----- Data section

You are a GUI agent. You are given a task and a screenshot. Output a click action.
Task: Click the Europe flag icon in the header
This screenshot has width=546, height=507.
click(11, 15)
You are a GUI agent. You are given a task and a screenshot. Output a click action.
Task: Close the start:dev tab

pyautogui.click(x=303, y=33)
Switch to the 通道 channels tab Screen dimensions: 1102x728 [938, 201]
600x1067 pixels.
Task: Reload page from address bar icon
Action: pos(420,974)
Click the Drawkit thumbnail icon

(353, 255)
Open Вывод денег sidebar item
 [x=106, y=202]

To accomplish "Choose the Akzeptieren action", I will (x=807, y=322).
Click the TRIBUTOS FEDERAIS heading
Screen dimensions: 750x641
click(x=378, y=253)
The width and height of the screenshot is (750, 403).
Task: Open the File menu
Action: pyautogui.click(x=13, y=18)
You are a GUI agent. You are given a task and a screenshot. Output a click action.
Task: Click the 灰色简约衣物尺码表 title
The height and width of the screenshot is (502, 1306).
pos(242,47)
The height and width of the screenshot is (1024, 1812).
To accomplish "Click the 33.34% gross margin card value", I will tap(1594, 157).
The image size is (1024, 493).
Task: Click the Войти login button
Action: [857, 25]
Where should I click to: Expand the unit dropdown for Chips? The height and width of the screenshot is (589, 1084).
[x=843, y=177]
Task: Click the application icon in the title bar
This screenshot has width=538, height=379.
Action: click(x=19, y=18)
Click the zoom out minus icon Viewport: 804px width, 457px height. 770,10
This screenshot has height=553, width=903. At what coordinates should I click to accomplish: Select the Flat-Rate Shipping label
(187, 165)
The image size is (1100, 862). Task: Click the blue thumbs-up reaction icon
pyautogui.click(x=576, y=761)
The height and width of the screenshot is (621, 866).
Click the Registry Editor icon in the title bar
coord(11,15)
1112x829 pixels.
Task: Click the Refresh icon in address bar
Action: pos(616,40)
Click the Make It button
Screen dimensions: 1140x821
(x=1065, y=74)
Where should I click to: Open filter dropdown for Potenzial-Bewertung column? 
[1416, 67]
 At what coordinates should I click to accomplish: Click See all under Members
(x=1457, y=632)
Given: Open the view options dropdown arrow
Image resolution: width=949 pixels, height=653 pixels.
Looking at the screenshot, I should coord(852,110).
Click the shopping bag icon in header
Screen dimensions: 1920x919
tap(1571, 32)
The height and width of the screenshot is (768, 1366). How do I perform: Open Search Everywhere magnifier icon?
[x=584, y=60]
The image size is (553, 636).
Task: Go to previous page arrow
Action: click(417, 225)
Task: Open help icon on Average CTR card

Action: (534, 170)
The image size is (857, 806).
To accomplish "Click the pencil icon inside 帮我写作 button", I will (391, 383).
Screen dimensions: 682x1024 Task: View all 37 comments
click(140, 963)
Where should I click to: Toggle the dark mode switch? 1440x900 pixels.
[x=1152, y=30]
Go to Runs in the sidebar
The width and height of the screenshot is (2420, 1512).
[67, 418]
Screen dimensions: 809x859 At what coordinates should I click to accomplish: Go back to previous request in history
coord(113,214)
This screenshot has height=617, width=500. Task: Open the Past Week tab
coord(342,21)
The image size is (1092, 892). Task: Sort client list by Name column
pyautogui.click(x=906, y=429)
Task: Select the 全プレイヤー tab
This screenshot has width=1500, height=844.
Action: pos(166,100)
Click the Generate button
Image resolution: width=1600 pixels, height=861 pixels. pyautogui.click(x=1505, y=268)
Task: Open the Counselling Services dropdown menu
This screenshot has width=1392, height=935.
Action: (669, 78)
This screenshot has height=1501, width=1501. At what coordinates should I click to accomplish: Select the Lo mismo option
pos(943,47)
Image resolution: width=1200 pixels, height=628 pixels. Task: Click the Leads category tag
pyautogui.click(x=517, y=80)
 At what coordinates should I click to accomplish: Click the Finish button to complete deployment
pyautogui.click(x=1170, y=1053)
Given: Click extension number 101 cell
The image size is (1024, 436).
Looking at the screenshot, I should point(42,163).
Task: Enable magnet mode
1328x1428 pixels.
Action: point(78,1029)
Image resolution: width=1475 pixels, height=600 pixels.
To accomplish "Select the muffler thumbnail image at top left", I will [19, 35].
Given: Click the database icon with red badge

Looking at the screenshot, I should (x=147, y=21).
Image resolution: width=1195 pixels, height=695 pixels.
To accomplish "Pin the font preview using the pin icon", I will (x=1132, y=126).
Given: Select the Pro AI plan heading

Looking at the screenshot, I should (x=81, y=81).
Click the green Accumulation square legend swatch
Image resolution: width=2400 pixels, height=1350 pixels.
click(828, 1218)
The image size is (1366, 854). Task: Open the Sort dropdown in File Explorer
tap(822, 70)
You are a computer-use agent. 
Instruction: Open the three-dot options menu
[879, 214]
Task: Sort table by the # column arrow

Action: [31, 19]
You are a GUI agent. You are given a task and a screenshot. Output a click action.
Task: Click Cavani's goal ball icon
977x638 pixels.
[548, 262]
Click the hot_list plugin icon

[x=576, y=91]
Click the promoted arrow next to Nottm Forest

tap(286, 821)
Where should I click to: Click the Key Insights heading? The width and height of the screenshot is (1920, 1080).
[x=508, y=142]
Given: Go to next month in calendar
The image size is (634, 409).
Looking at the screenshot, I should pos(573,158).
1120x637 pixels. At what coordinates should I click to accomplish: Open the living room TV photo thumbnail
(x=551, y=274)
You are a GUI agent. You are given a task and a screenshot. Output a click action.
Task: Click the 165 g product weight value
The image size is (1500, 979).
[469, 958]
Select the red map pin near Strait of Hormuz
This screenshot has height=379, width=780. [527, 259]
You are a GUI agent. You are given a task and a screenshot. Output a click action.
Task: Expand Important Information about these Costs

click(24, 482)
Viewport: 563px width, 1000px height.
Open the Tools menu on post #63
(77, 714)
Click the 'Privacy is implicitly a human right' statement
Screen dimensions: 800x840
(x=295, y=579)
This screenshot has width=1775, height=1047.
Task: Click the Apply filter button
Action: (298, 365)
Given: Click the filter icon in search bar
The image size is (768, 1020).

----------

_Assignment:_ Find each line in the records that contains the string "Viewport", then say how many there are and nothing else.

_Task response:_ 2